• Extracted records
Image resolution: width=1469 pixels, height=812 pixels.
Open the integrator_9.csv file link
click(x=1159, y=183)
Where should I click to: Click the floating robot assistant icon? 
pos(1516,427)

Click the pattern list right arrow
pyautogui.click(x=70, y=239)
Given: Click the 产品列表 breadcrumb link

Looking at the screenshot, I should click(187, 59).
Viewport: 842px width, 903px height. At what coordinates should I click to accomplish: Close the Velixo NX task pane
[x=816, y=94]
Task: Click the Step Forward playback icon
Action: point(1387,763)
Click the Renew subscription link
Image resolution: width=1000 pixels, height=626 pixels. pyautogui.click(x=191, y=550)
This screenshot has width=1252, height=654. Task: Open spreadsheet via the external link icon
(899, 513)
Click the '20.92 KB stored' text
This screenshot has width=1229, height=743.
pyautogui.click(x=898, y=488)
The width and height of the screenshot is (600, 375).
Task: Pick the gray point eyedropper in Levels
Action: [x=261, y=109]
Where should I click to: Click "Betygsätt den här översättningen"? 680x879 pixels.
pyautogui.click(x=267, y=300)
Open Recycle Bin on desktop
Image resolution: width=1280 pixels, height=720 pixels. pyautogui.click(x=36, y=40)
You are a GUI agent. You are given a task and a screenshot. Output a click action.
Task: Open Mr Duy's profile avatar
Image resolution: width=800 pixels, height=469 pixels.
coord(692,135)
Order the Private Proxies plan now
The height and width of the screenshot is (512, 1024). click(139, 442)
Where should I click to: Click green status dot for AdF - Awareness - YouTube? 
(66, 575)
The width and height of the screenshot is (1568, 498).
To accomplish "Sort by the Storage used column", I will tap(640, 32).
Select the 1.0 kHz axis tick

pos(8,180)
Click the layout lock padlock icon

• Exercise prompt
Each entry above is to be duplicated exactly, with nothing left out.

• Response to the task
Image resolution: width=1469 pixels, height=812 pixels.
Open the integrator_9.csv file link
click(x=1159, y=183)
Where should I click to: Click the floating robot assistant icon? 
pos(1516,427)

Click the pattern list right arrow
pyautogui.click(x=70, y=239)
Given: Click the 产品列表 breadcrumb link

Looking at the screenshot, I should click(187, 59).
Viewport: 842px width, 903px height. At what coordinates should I click to accomplish: Close the Velixo NX task pane
[x=816, y=94]
Task: Click the Step Forward playback icon
Action: point(1387,763)
Click the Renew subscription link
Image resolution: width=1000 pixels, height=626 pixels. pyautogui.click(x=191, y=550)
This screenshot has width=1252, height=654. Task: Open spreadsheet via the external link icon
(899, 513)
Click the '20.92 KB stored' text
This screenshot has width=1229, height=743.
pyautogui.click(x=898, y=488)
The width and height of the screenshot is (600, 375).
Task: Pick the gray point eyedropper in Levels
Action: [x=261, y=109]
Where should I click to: Click "Betygsätt den här översättningen"? 680x879 pixels.
pyautogui.click(x=267, y=300)
Open Recycle Bin on desktop
Image resolution: width=1280 pixels, height=720 pixels. pyautogui.click(x=36, y=40)
You are a GUI agent. You are given a task and a screenshot. Output a click action.
Task: Open Mr Duy's profile avatar
Image resolution: width=800 pixels, height=469 pixels.
coord(692,135)
Order the Private Proxies plan now
The height and width of the screenshot is (512, 1024). click(139, 442)
Where should I click to: Click green status dot for AdF - Awareness - YouTube? 
(66, 575)
The width and height of the screenshot is (1568, 498).
To accomplish "Sort by the Storage used column", I will tap(640, 32).
Select the 1.0 kHz axis tick

pos(8,180)
Click the layout lock padlock icon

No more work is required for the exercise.